In his new book What a Plant Knows (Farrar, Straus and Giroux) and his articles in Scientific American, Prof. Daniel Chamovitz, Director of TAU’s Manna Center for Plant Biosciences, says that the discovery of similarities between plants and humans is making an impact in the scientific community. Like humans, Prof. Chamovitz says, plants also have “senses” such as sight, smell, touch, and taste. Ultimately, he adds, if we share so much of our genetic makeup with plants, we have to reconsider what characterizes us as human.
These findings could prompt scientists to rethink what they know about biology, says Prof. Chamovitz, pointing out that plants serve as an excellent model for experiments on a cellular level. This research is also crucial to food security, he adds, noting that knowledge about plant genetics and how plants sense and respond to their environment is central to ensuring a sufficient food supply for the growing population — one of the main goals of the Manna Center.
Seeing the light
One of the most intriguing discoveries of recent years is that a group of plant genes used to regulate responses to light is also part of the human DNA. These affect responses like the circadian rhythm, the immune system, and cell division.
A plant geneticist, Prof. Chamovitz was researching the way plants react to light when he discovered an group of genes that were responsible for a plant “knowing” whether it was in the light or in the dark. He first believed that these genes were specific to plant life, but was surprised to later identify the same group of genes in humans and animals.
“The same group of proteins that plants use to decide if they are in the light or dark is also used by animals and humans,” Prof. Chamovitz says. “For example, these proteins control two seemingly separate processes. First, they control the circadian rhythm, the biological clock that helps our bodies keep a 24 hour schedule. Second, they control the cell cycle — which means we can learn more about mutations in these genes that lead to cancer.” In experiments with fruit flies who had a mutated version of one of these genes, Prof. Chamovitz and his fellow researchers observed that the flies not only developed a fly form of leukemia, but also that their circadian rhythm was disrupted, leading to a condition somewhat like permanent jet-lag.

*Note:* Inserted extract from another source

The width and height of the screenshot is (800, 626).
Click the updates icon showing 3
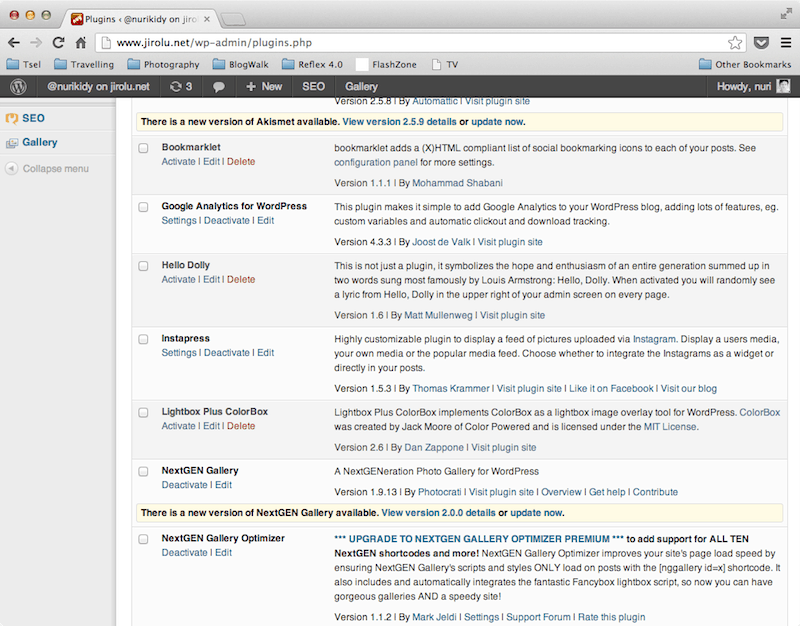tap(181, 87)
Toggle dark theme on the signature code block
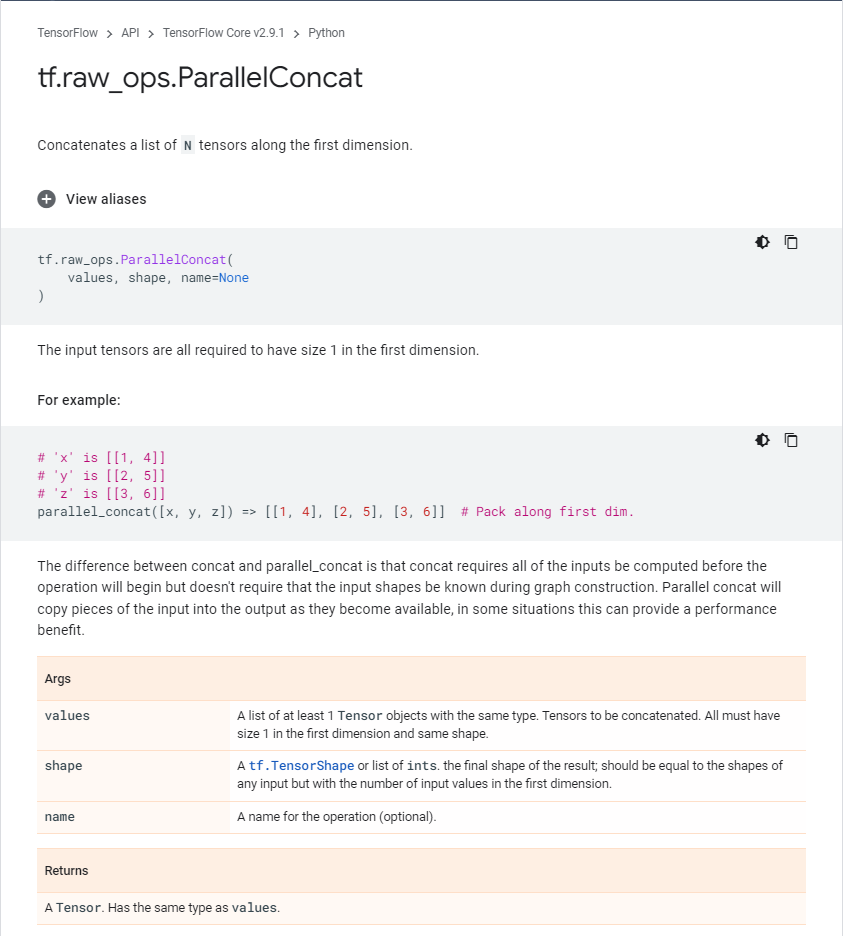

Plants use light as a behavioral signal, letting them know when to open their leaves to gather necessary nutrients. This response to light can be viewed as a rudimentary form of sight, contends Prof. Chamovitz, noting that the plants “see” light signals, including color, direction, and intensity, then integrate this information and decide on a response. And plants do all this without the benefit of a nervous system.
And that’s not the limit of plant “senses.” Plants also demonstrate smell — a ripe fruit releases a “ripening pheromone” in the air, which is detected by unripe fruit and signals them to follow suit — as well as the ability to feel and taste. To some degree, plants also have different forms of “memory,” allowing them to encode, store, and retrieve information.
Just like us
Beyond the genes that regulate responses to light, plants and humans share a bevy of other proteins and genes — for example, the genes that cause cystic fibrosis and breast cancer. Plants might not come down with these diseases, but the biological basis is the same, says Prof. Chamovitz. Because of this, plants are an excellent first stop when looking for a biological model, and could replace or at least enhance animal models for human disease in some types of research.
He is working alongside Prof. Yossi Shiloh, Israel Prize winner and incumbent of the David and Inez Myers Chair of Cancer Genetics at Tel Aviv University’s Sackler Faculty of Medicine, to understand how the genes Chamovitz discovered function in protecting human cells from radiation.